En la plaza del Museo Diego Rivera Anahuacalli, junto a sus siete esculturas de piedra, algunas de las cuales llegan a pesar 15 toneladas, el artista Jorge Yázpik (Ciudad de México, 1955) dice: “No tienen títulos, ni siquiera sé qué es escultura; son objetos. Te emocionan o no. Es como llegar ante un árbol, lo quieres tocar, pues lo tocas”.

Están hechas para ser tocadas, vividas, para entrar en ellas, subirse a ellas, abrazarlas. Son parte de la exposición Jorge Yázpik, que se inauguró el pasado sábado en el Museo Anahuacalli.

Una serie de obras que juega con la riqueza escultórica que es inherente a ese recinto, piezas que van apareciendo poco a poco en rincones del interior del edificio como si se tratara de una serie de pistas que hay que seguir.

En total, la exposición está conformada por 49 obras, 42 en el interior y siete en la explanada. Las obras están hechas en piedra, obsidiana, madera, jade y hoja de oro. La muestra, que estará hasta el 30 de agosto, es presentada con el apoyo del Museo Fernando García Ponce-Macay.

“Las piezas son una sola —dice Yázpik—. Como se trabaja en talla directa, automáticamente tienes que trabajar a partir de lo que la forma te dice. No puedes menospreciar porque terminaría siendo un chasco. Cada piedra, como cada persona, es diferente. Por lo tanto hay que tratarla de diferente manera. Hay que respetar sus características y trabajar con ellas para que una forma pueda brotar de ellas”.
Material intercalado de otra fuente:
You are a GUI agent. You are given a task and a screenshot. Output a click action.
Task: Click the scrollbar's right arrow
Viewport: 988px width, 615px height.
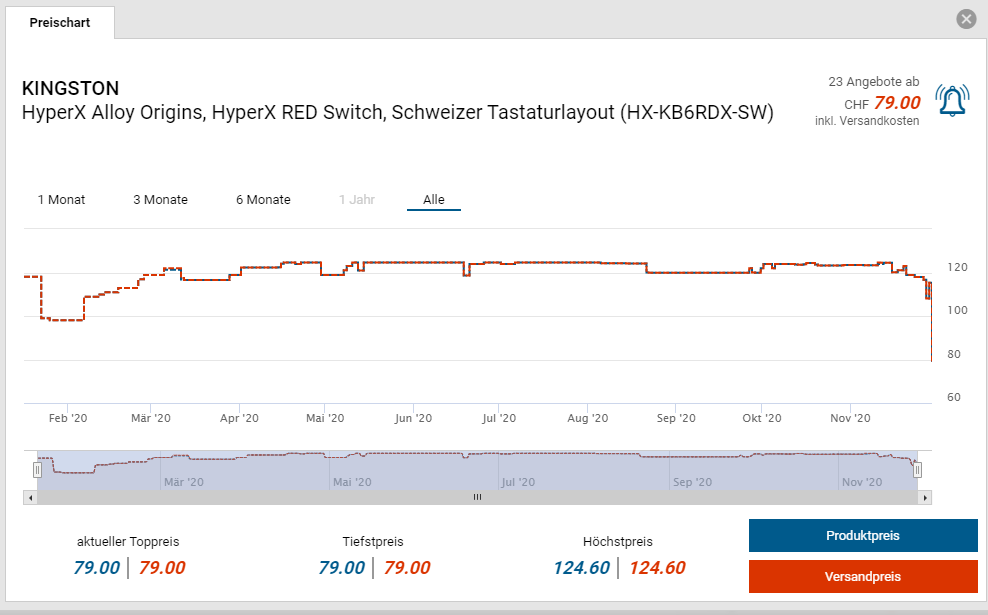coord(925,497)
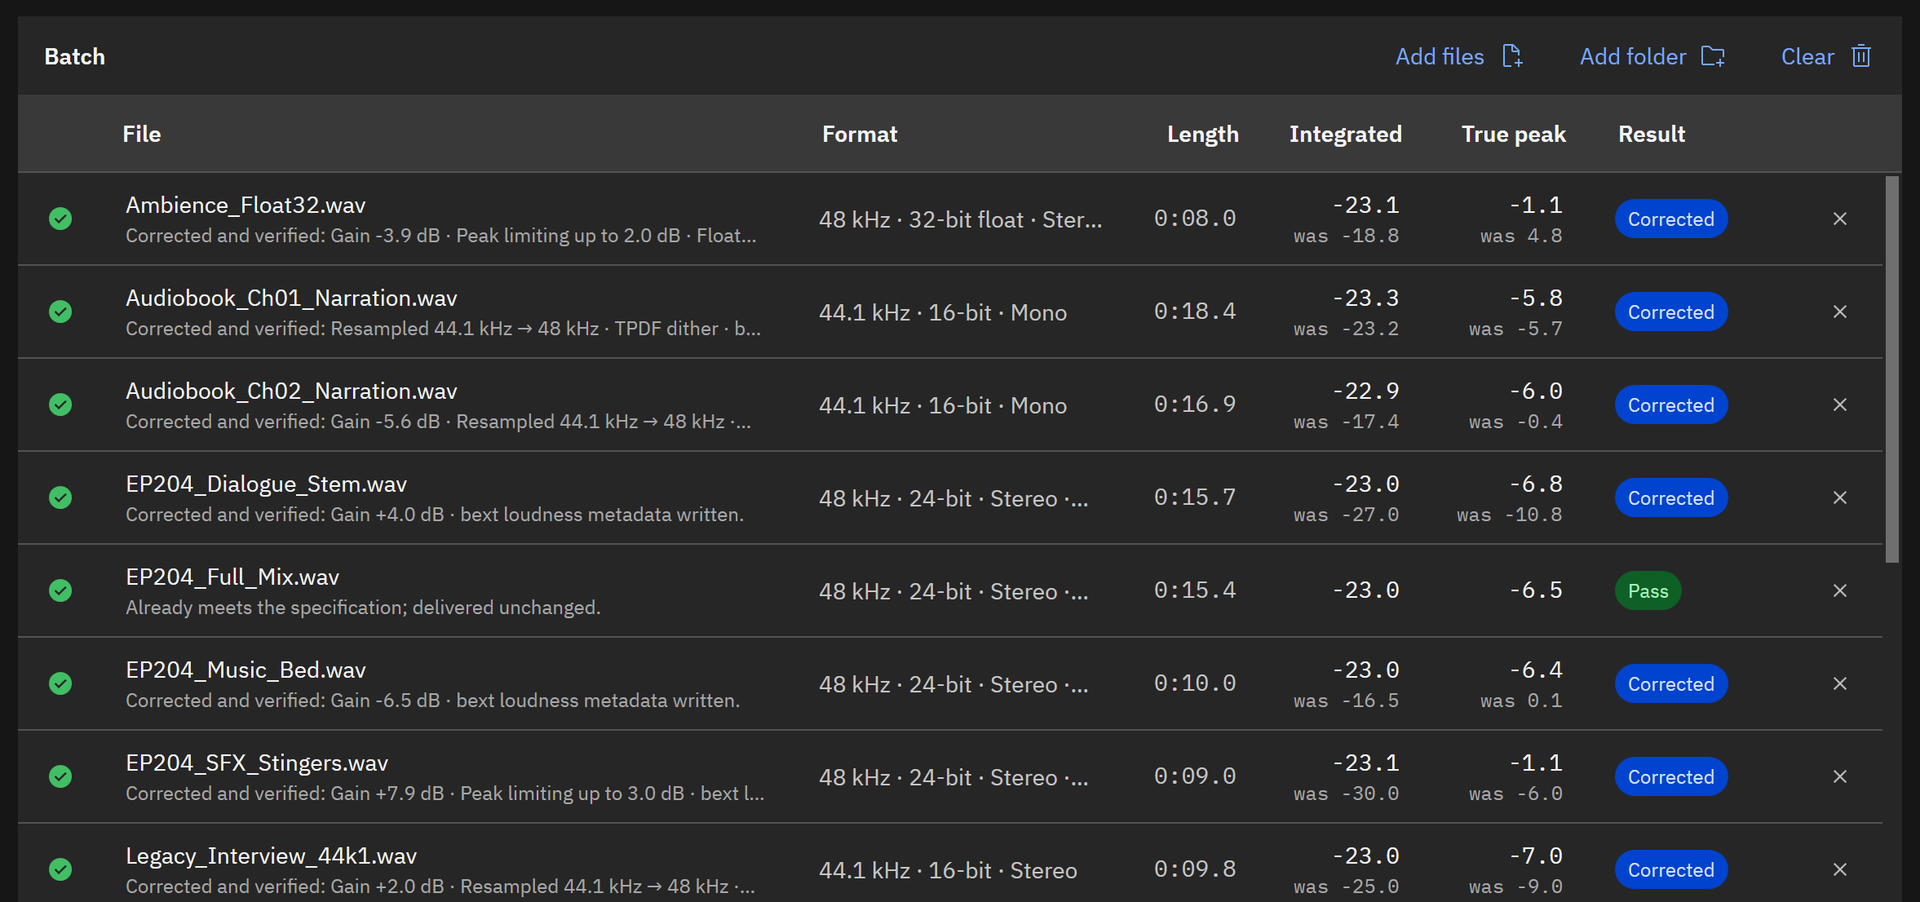Click the Add files link
1920x902 pixels.
point(1440,57)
De dimensiones tan diversas como diversos son sus materiales, las obras están pensadas por el artista como objetos ante los cuales cada persona puede tener una experiencia individual. Además, Yázpik le propone al espectador que se acerque a tocar las obras grandes: “El sol les hace algo, la lluvia también, hay que agarrarlas, subirse, meterse, lo que sea... es un juguete. Es al revés de otras, es un objeto que tocas, cierra los ojos, abrázala, siéntela”.

Ante las obras se pueden constatar diferencias, como de materiales y dimensiones, pero Yázpik consigue trazar un lenguaje común que toman a partir de su intervención sobre la roca, a veces con cincel y martillo, y en otras con materiales más delicados.
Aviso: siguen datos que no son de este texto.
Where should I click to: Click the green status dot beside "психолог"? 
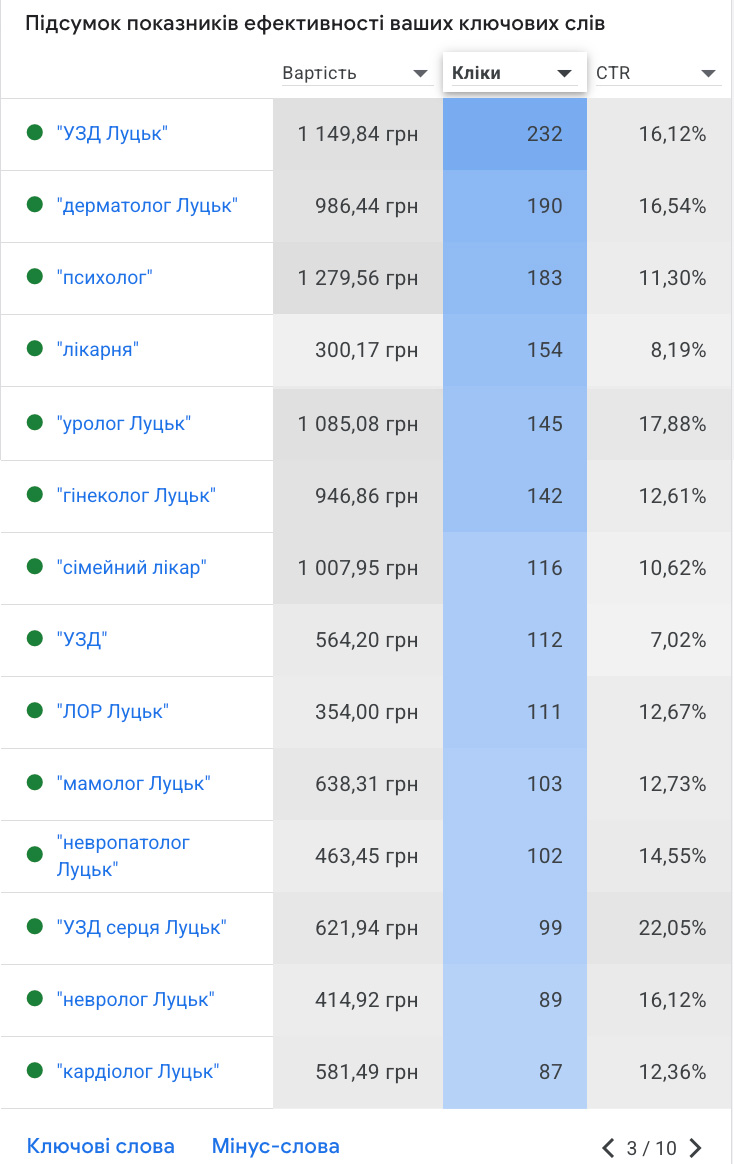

“Aunque todas tienen un lenguaje que es próximo, son distintas, es una persona o personaje distinto. Son caminos largos que no sé ni cuándo comienzan ni cuándo acaban”.

Algunas de las piezas fueron hechas con piedra de San Salvador el Seco en Puebla, y otras son de los alrededores del Popocatépetl, el jade es de Centroamérica, la obsidiana viene de Jalisco.

Cada material es muy importante para el artista; tras muchos años de trabajar con éstos, tiene personas que en esos lugares le ayudan a ubicar las piedras idóneas. Cuando llegan al taller, en todo caso, hay un momento de reconocer ese objeto, estudiarlo: “Es conocer a alguien; cada una es diferente. Es verla para entender qué está diciendo en sí misma la pieza. Puede ser pequeña o de seis metros. La escala es fascinante porque la percepción que uno tiene ante ellas es determinante. Es como un viaje de Gulliver, hay una sensación diferente siempre”.

Las esculturas puestas en la plaza son de grandes dimensiones, algunas están ensambladas, o conservan la textura original, otras tienen cortes; en el interior hay obras más pequeñas, que se ven muy afectadas por la luz tenue; hasta arriba está una obra de grandes dimensiones con el plano del Lago de Texcoco y en torno de éste hay piezas que remiten a las plazas públicas como lugar de encuentro y vida.